Use a drift.... This stretching along with the attendant vibrations works much better than the vibrations along which are induced by hitting the hub with a hammer....

And be patient. It took me 20 minutes of "tapping" for all of the cone washers to come loose. I tapped the end of the stud. Some of them only moved the smallest fraction of an inch...old school engineers would say they moved an RCH. Once they moved a scotch, I used the "cone washer removal tool" (the reground screwdriver Mark refers to).
 
Got some less than good suggestions included here.

Don't swing a hammer at the studs and don't try to beat on the cone washers.

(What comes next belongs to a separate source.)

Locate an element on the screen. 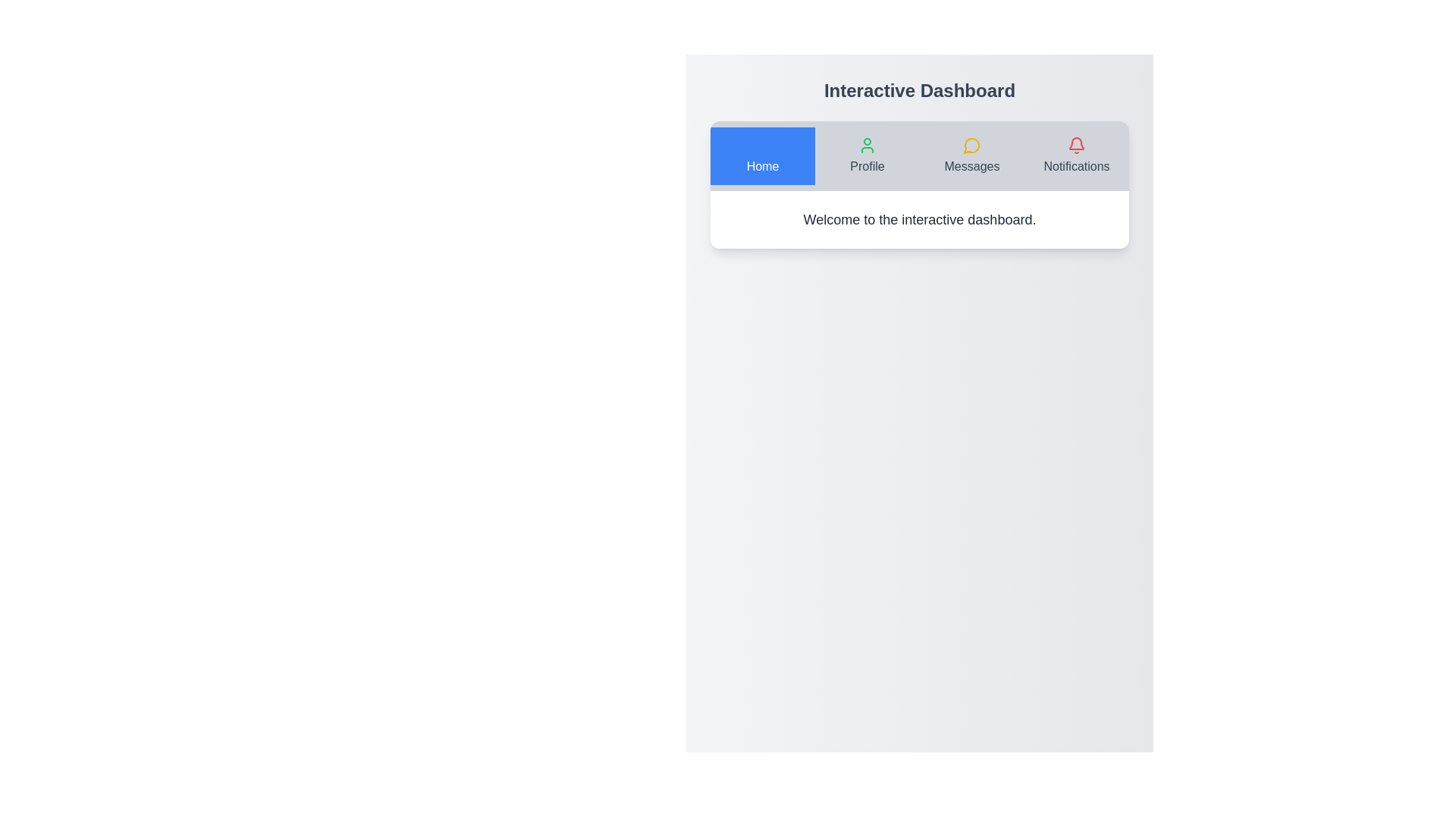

Use a drift (I prefer steel over brass for this application). Set the drift on the end of the stud, in line with it. Rap the drift sharply with a hammer. You can hit it pretty hard without any risk of damage. A small hammer at higher speed works better for this than a heavy one swung slower. You are trying to minutely compress the stud and then have it rebound back. This stretching along with the attendant vibrations works much better than the vibrations along which are induced by hitting the hub with a hammer.


Mark...

I have the FSM and tried this but I think I did not stay with it long enough. I makes more sense with your explaination.
 
Hell, dont tell the 10 year master tech what not to do. Work smarter not harder. Some people think they know everything including my wife. Hit em.
 
2 tricks. Hit the side of the hub right next to the cone washer. basically you are egging the tapered hole. they will straighten when you reinstall them. Put the nuts on a thread or two first. sometimes they come of like bullets. That would hurt right in the eye. also you can hit the stud they are on directly inward, just the vibration will knock em loose. Be carefull not to damage threads. I will use an nut threaded down flush with the stud. give er hell.

Your trick did the trick!
I put my brass hammer next to the studs on the edge of the hub and wacked the brass hammer with a hammer hammer. Basically using my brass hammer as a big drift.
Thanks for the input.
 
Glad it worked buddy. Wish I had a nickel for every cone washer I knocked out.
 
Had the same problem... used a BIG hammer, chisel, WD-40, and tapped the crap out of the cone washers, and for the 54mm nuts, a BIG channel lock pilers.:bounce:

Forgot the Rum and coke!!

Jose
 
Had the same problem... used a BIG hammer, chisel, WD-40, and tapped the crap out of the cone washers, and for the 54mm nuts, a BIG channel lock pilers.:bounce:

Forgot the Rum and coke!!

Jose

Uuuummmmm, might want to get yourself a hub socket... how do you calibrate channel lock torque settings?